TASK DETAILS:
Reproduce the following lines word for word, from the first line through the line containing "point(90,152)", with both of those lines included.

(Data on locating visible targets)
— Start —
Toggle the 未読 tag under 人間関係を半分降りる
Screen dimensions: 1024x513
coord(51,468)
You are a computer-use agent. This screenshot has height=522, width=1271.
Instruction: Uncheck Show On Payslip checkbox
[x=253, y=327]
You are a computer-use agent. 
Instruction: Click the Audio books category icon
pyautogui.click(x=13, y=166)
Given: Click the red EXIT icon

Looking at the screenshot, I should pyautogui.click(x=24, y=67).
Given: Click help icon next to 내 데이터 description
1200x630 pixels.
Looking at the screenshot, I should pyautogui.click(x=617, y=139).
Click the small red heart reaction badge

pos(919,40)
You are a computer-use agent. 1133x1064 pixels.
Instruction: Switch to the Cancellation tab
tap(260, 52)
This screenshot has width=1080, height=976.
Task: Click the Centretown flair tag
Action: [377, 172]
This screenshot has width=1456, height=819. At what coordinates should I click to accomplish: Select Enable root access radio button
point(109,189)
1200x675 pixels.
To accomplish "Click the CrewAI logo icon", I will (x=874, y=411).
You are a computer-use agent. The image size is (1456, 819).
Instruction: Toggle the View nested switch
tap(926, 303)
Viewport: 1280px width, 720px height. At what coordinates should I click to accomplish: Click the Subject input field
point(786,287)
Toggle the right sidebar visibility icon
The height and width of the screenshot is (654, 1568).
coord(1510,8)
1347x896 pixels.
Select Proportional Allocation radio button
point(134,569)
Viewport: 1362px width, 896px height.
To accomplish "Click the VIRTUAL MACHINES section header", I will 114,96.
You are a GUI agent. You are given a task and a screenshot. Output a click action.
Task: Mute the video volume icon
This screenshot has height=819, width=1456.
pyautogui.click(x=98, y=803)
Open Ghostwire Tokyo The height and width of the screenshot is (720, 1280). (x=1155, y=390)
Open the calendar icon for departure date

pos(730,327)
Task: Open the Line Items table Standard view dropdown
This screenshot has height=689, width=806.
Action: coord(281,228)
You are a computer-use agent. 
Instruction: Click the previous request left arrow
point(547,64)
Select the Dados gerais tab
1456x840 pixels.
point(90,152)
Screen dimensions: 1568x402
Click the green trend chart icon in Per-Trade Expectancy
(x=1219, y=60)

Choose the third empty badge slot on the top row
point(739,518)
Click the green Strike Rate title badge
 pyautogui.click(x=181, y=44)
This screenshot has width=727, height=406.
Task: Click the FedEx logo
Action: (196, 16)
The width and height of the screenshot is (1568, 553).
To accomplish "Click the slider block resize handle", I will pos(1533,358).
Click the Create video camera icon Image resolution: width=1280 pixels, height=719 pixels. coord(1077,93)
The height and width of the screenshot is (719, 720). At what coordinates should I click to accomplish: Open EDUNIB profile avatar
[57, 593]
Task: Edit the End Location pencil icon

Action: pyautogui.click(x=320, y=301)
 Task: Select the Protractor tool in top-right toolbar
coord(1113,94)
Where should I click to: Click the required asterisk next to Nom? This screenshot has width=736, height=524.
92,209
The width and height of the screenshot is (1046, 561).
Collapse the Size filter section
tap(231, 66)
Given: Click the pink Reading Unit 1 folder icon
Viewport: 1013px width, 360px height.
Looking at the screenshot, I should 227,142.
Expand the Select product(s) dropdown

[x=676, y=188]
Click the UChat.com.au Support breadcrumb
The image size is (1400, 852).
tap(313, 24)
— End —
ANSWER TO THIS EXERCISE:
Toggle the 未読 tag under 人間関係を半分降りる
Screen dimensions: 1024x513
coord(51,468)
You are a computer-use agent. This screenshot has height=522, width=1271.
Instruction: Uncheck Show On Payslip checkbox
[x=253, y=327]
You are a computer-use agent. 
Instruction: Click the Audio books category icon
pyautogui.click(x=13, y=166)
Given: Click the red EXIT icon

Looking at the screenshot, I should pyautogui.click(x=24, y=67).
Given: Click help icon next to 내 데이터 description
1200x630 pixels.
Looking at the screenshot, I should pyautogui.click(x=617, y=139).
Click the small red heart reaction badge

pos(919,40)
You are a computer-use agent. 1133x1064 pixels.
Instruction: Switch to the Cancellation tab
tap(260, 52)
This screenshot has width=1080, height=976.
Task: Click the Centretown flair tag
Action: [377, 172]
This screenshot has width=1456, height=819. At what coordinates should I click to accomplish: Select Enable root access radio button
point(109,189)
1200x675 pixels.
To accomplish "Click the CrewAI logo icon", I will (x=874, y=411).
You are a computer-use agent. The image size is (1456, 819).
Instruction: Toggle the View nested switch
tap(926, 303)
Viewport: 1280px width, 720px height. At what coordinates should I click to accomplish: Click the Subject input field
point(786,287)
Toggle the right sidebar visibility icon
The height and width of the screenshot is (654, 1568).
coord(1510,8)
1347x896 pixels.
Select Proportional Allocation radio button
point(134,569)
Viewport: 1362px width, 896px height.
To accomplish "Click the VIRTUAL MACHINES section header", I will 114,96.
You are a GUI agent. You are given a task and a screenshot. Output a click action.
Task: Mute the video volume icon
This screenshot has height=819, width=1456.
pyautogui.click(x=98, y=803)
Open Ghostwire Tokyo The height and width of the screenshot is (720, 1280). (x=1155, y=390)
Open the calendar icon for departure date

pos(730,327)
Task: Open the Line Items table Standard view dropdown
This screenshot has height=689, width=806.
Action: coord(281,228)
You are a computer-use agent. 
Instruction: Click the previous request left arrow
point(547,64)
Select the Dados gerais tab
1456x840 pixels.
point(90,152)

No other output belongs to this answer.